August 12 and 13 were to be the premier nights. The Astronomical Calendar pointed those out as the prime evenings for the annual Perseids meteor shower which is clearly one of the year's best. It also indicated that this year there would be no moon to steal the show. Wow! Sometimes opportunity knocks and sometimes it beats down the door. Instantly I booked two campsites at Cedar Breaks National Monument. Perseids meteor shower, no moon, and an International Dark Sky Park. It was a perfect trifecta.

Gretchen and Michelle were the first to arrive. I showed up a little later and the three of us hiked on the sublime Alpine Pond Trail. Paul, Yi, and June arrived, and we all had the pleasure of meeting lifetime WMC members Dave and Penney Smith who had been staying there for a while. The time of the day called for Happy Hour and Paul showered us with enormous quantities of Costco snacks and similar amounts of good will and humor. Later, as the night set in we were off to catch the meteor shower but, the all too cloudy sky let us know that tonight was not our night.

The next morning most of the group hiked the Ramparts trail that leads to spectacular viewpoints groves of Bristlecone Pine and with some luck the company of marmots and pikas. That evening Paul provided an excellent dinner of Masala and I read a few pieces of poetry by Gary Snyder, the Thoreau of the beat movement. Once more we searched out an open space for skygazing and once more the clouds owned the night.

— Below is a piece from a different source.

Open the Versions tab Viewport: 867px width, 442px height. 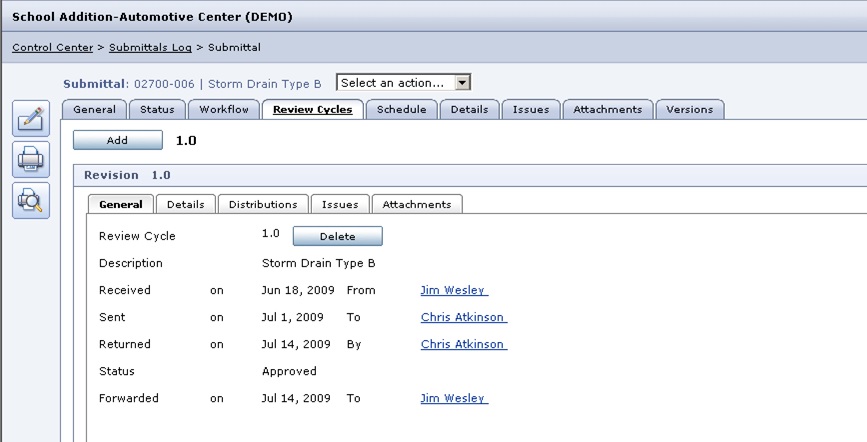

On Saturday the plan was to seek out some unusual adventures in the Duck Creek area. The Mammoth Cave lava tube sounded intriguing but, once we lowered ourselves in the opening the low ceiling appeared suitable only for small children and contortionists. Nevertheless, June and Paul tunneled through the darkness to emerge from another entrance. The rest of us explored the surrounding area until we saw the two of them pop out of nowhere. Next, we sought out an ice cave and once more the two intrepid adventurers went in while the rest of us declined. The entrance to cave requires hanging on to a weathered rope and my trust in such arrangements is similar to my belief in fairies and leprechauns. A third waypoint finally brought us to a trail that does not require the skills of spiderman. A short but very pleasant hike took us to Cascade Falls which provides wonderful views of Zion National Park. Unfortunately, the falls had become the victim of a serious drought and global warming. After exploring the beauty of the area, we crossed over to the other side and landed in the town of Duck Creek whose entire economy seemed fueled by behemoth ATVs and their supportive services. While in town I encountered one of those all too common "doodle" dogs. At the campground, on the trail, and now in the town there was one more such creature leading me to believe that poodles are exceptionally promiscuous canines.

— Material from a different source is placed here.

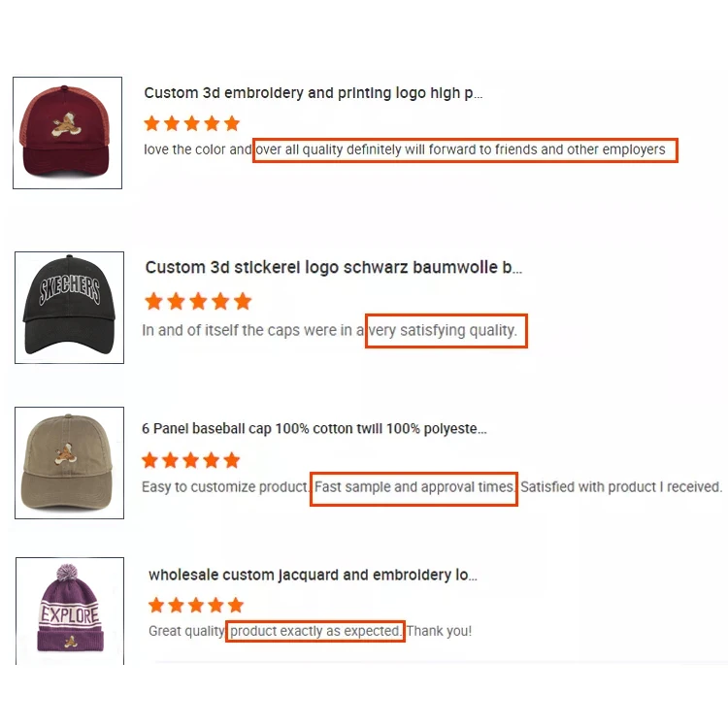Open the black Skechers cap thumbnail
Image resolution: width=728 pixels, height=728 pixels.
tap(69, 307)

We left town without any misgivings of cutting short our visit and leaving the ATVs and doodles behind. A rainstorm came up and everyone retired for a nap and to get out of the weather. Once it cleared up, we headed to Brianhead for dinner and afterwards Paul, always the skillful social director engaged us in a card game of UNO. It was a great pastime until dark when we once more sought out the evasive meteor shower. Again, clouds ruled the night. The only meteors I saw were in dreams after a disappointing round of sky viewing. However, the trip was like a dream come true. We enjoyed nature, good exercise, fun and friendship. It was everything a WMC trip should be.

Participants: Michelle Couderu, Aaron Jones, Paul Kikuchi, Yi Qu, Gretchen Siegler, June Wang.